What the task asks:
The copy should begin at the line containing "You are a computer-use agent. 1123x418" and end with the last line below, every line exact and no picture included.

Data extracts Block Start

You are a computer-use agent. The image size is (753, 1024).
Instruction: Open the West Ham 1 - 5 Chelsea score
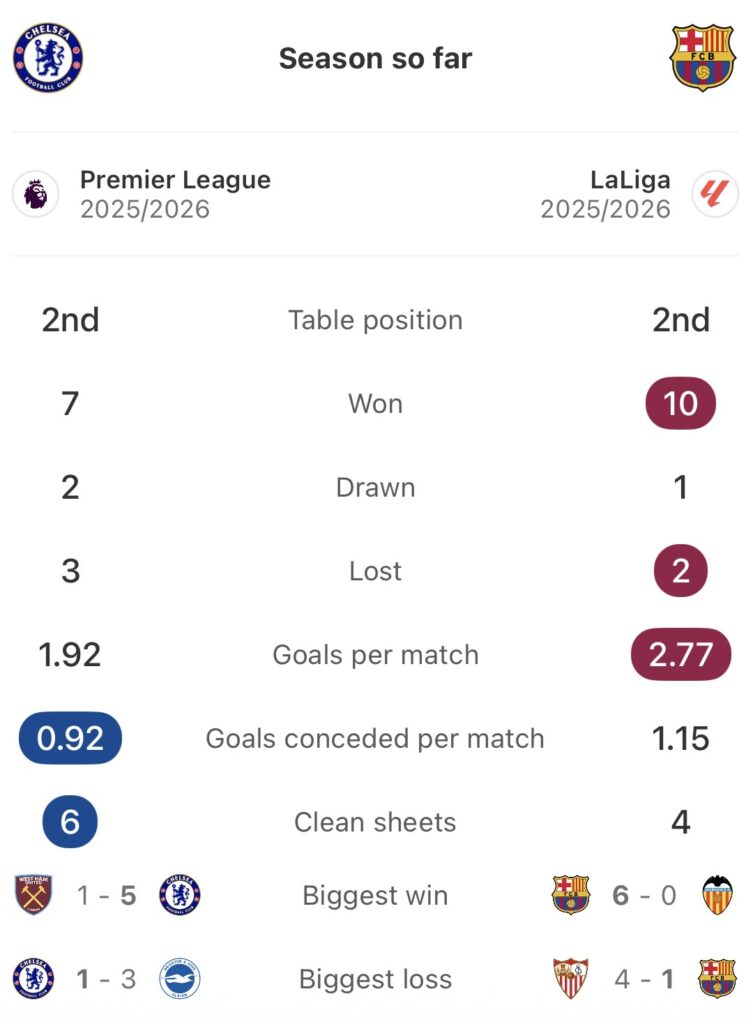(107, 895)
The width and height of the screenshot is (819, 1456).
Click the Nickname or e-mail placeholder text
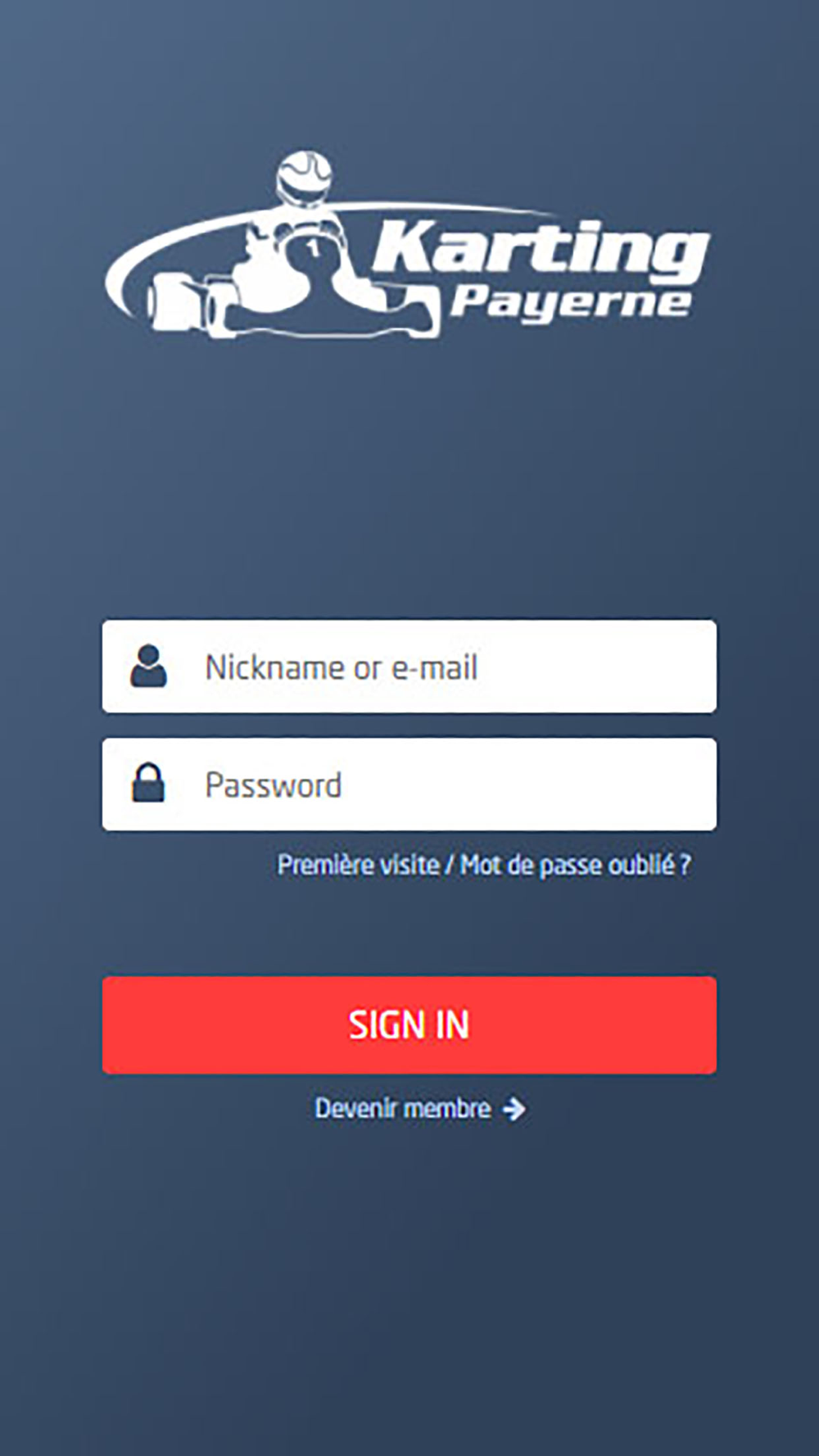point(341,667)
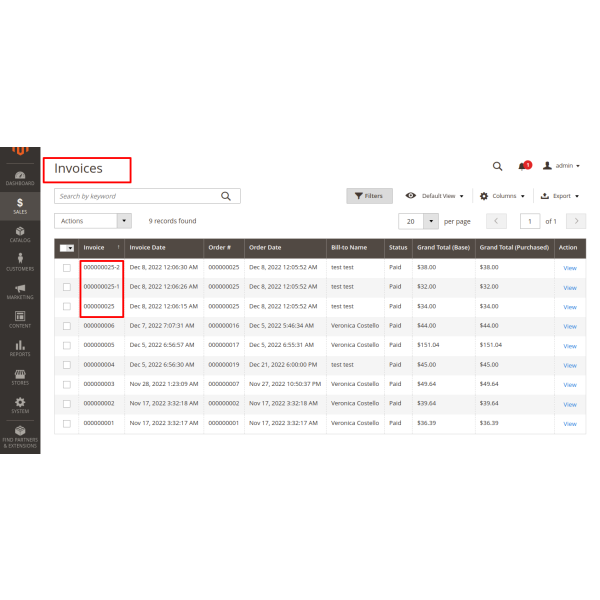Open the Reports sidebar icon
The width and height of the screenshot is (600, 600).
coord(20,349)
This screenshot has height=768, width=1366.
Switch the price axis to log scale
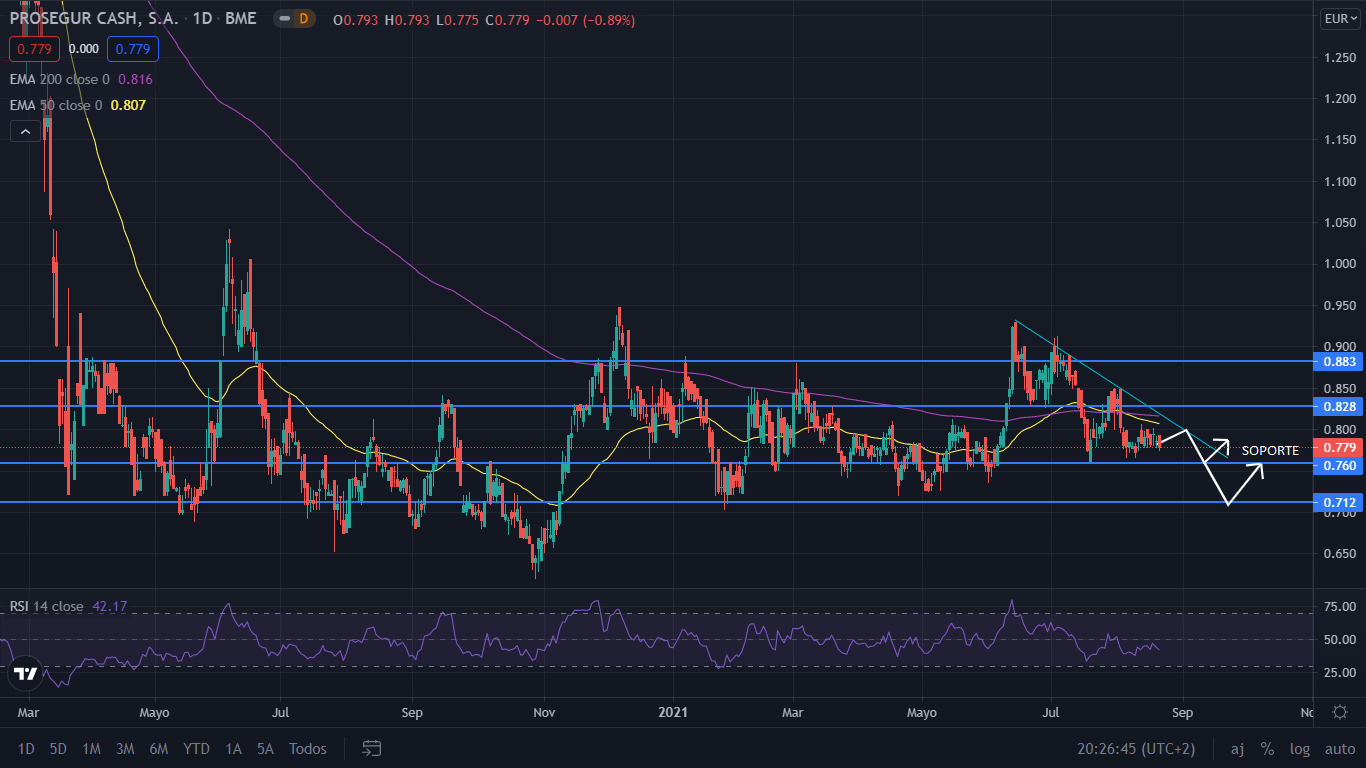(x=1300, y=748)
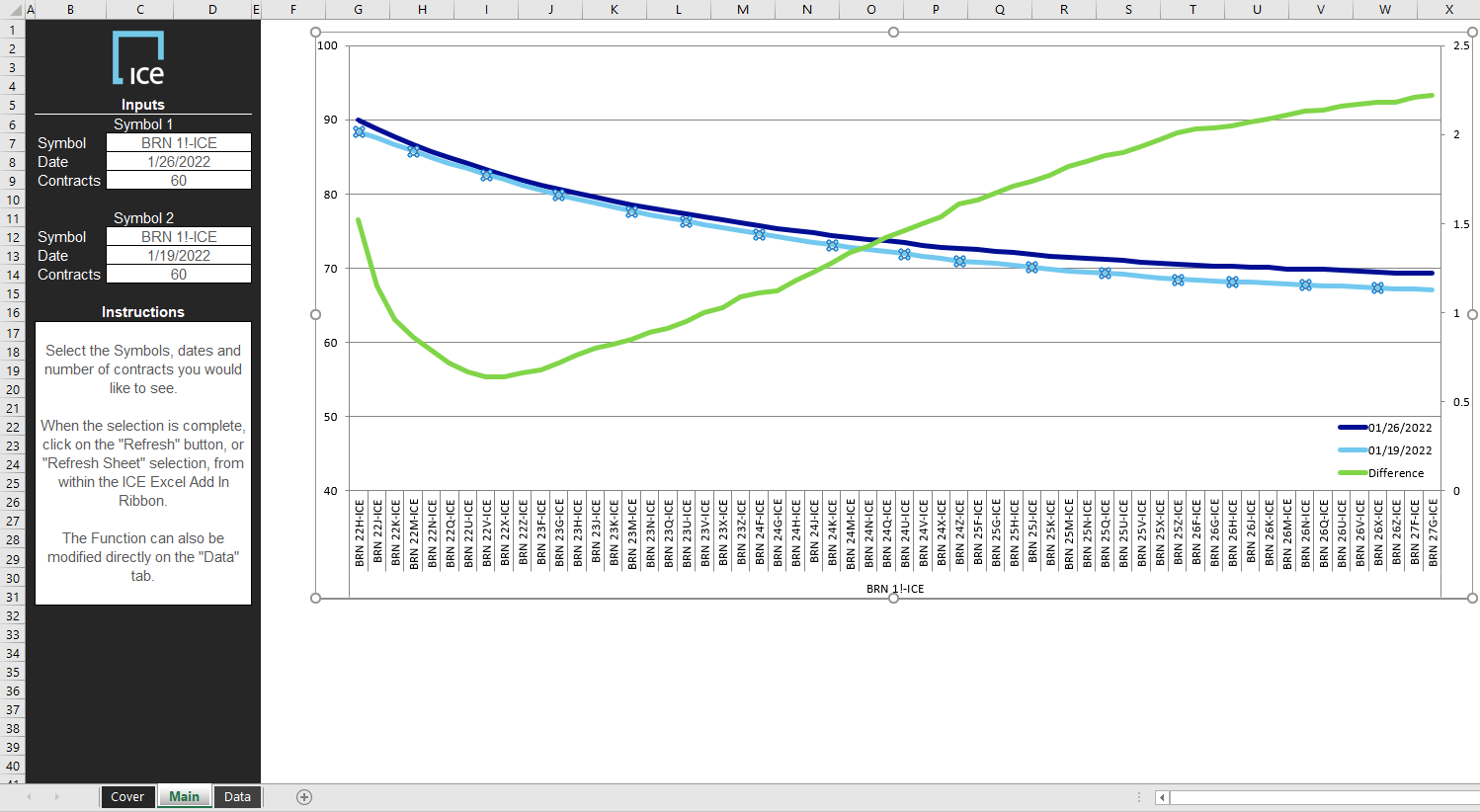The height and width of the screenshot is (812, 1480).
Task: Select the Main sheet tab
Action: (184, 796)
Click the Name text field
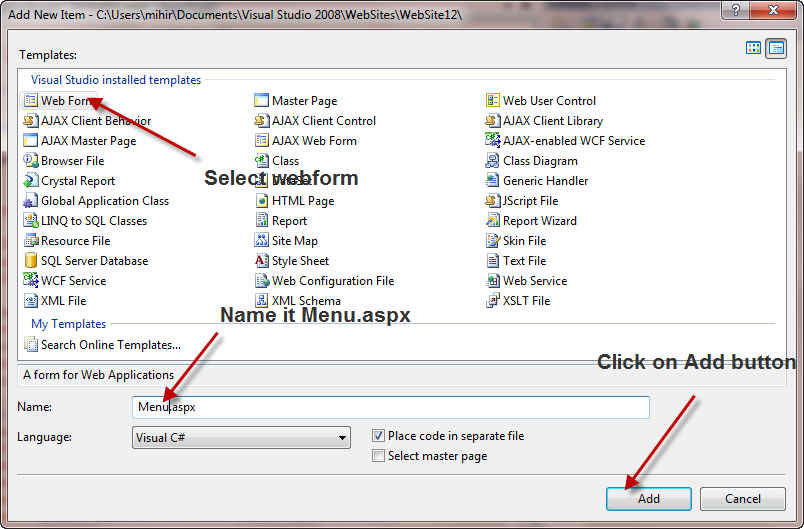The height and width of the screenshot is (529, 804). pyautogui.click(x=391, y=407)
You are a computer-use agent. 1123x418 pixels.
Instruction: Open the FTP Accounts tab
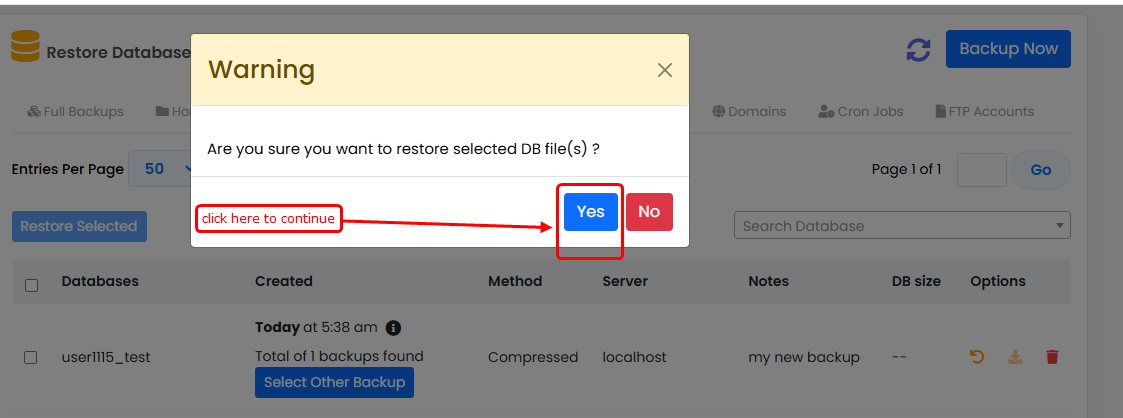[984, 112]
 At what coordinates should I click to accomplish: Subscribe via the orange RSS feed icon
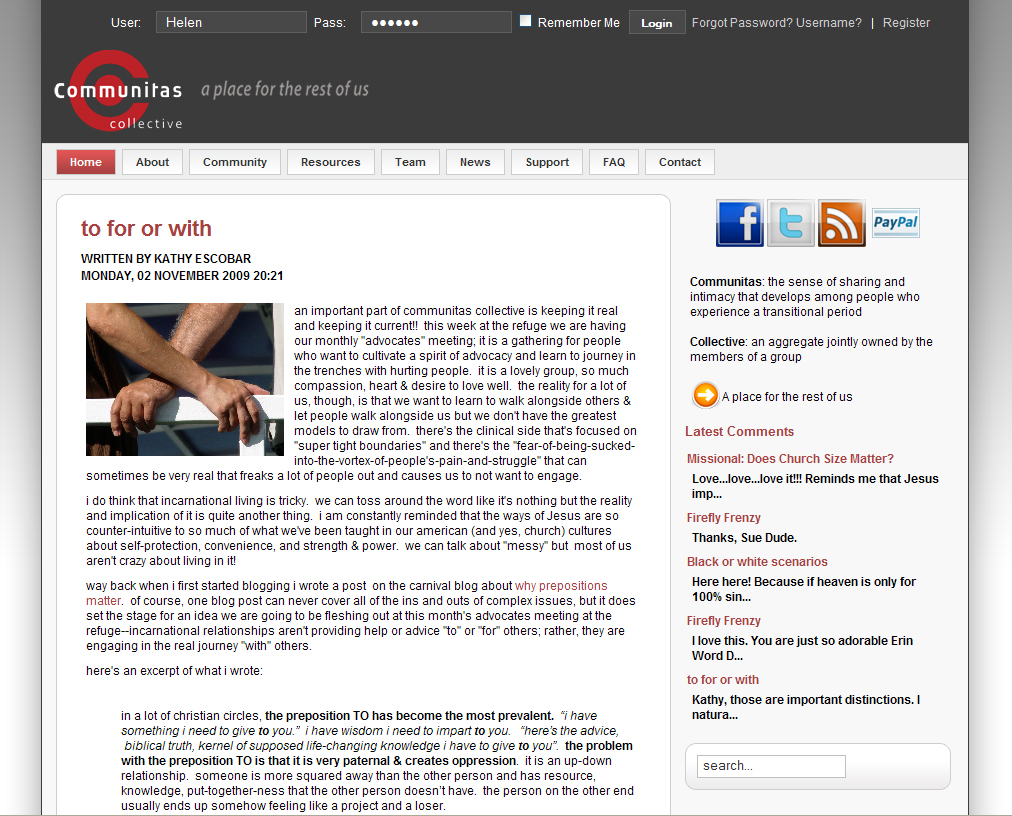841,223
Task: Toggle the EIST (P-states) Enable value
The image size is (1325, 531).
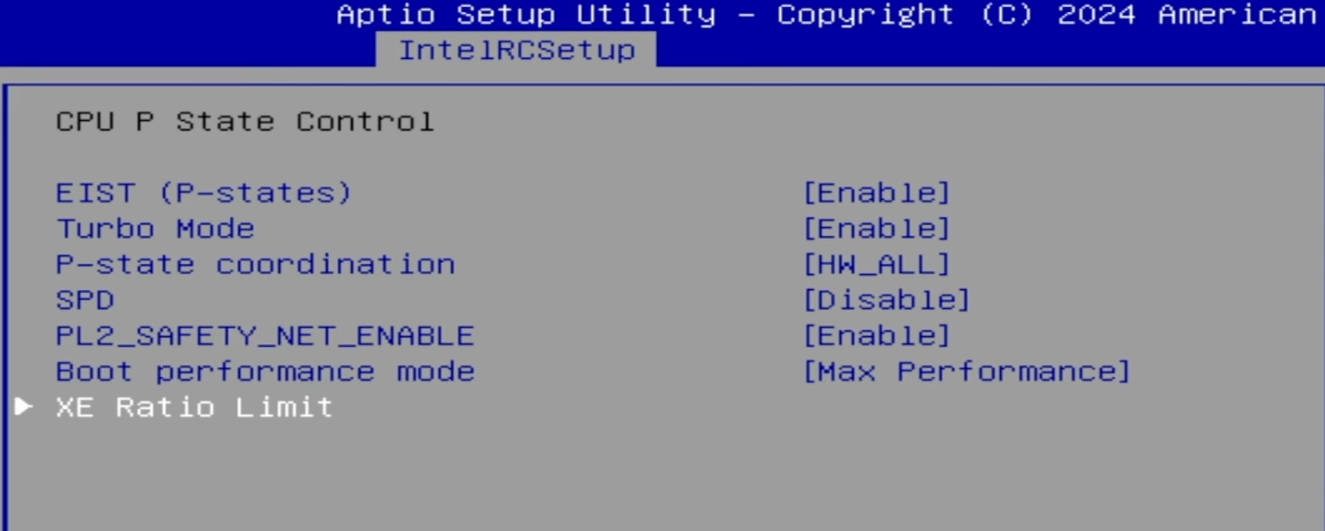Action: (876, 193)
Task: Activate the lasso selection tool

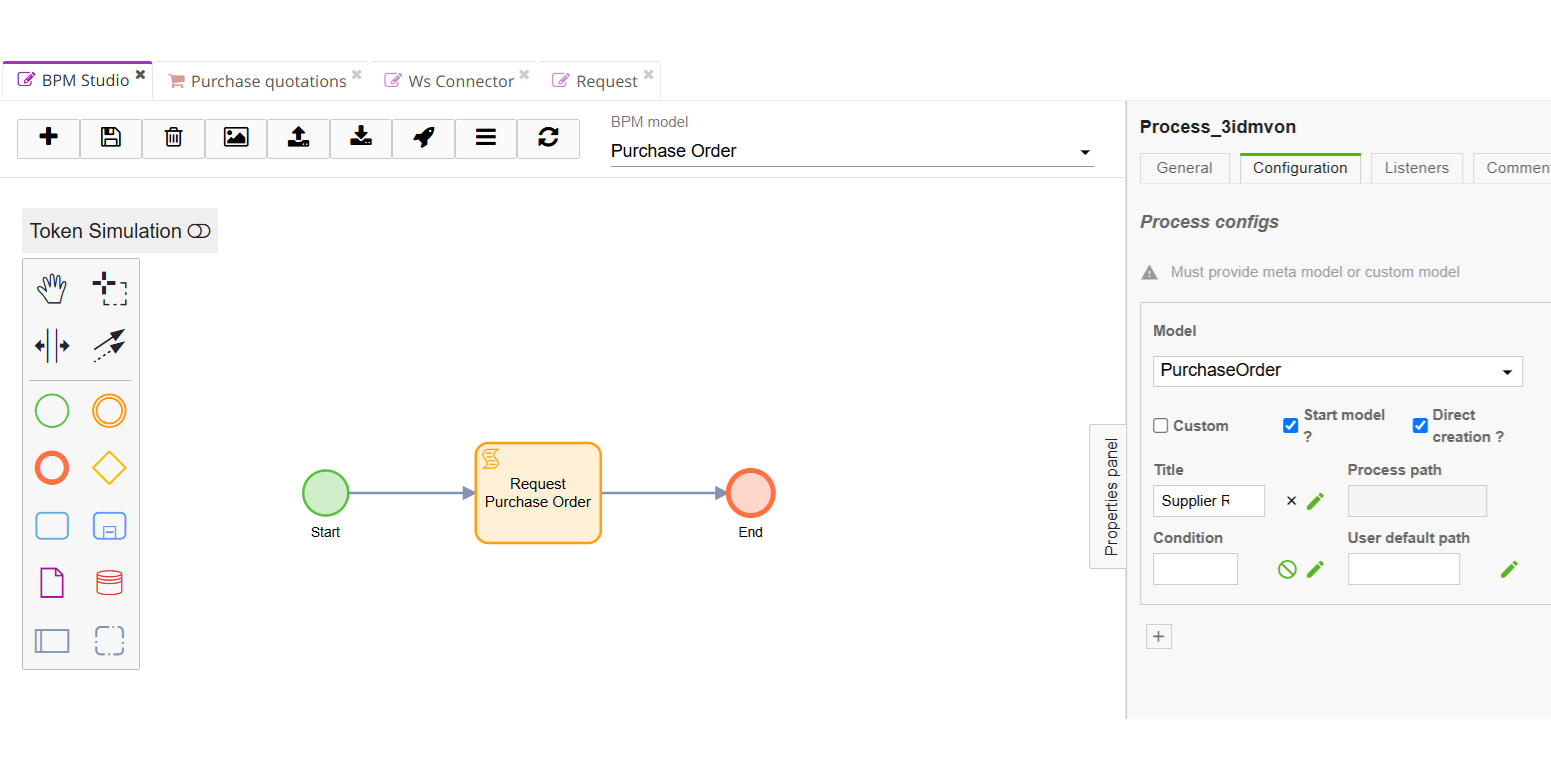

Data extracts Block End

Exercise answer:
You are a computer-use agent. 1123x418 pixels.
Instruction: Open the FTP Accounts tab
[984, 112]
 At what coordinates should I click to accomplish: Subscribe via the orange RSS feed icon
841,223
Task: Toggle the EIST (P-states) Enable value
The image size is (1325, 531).
Action: (876, 193)
Task: Activate the lasso selection tool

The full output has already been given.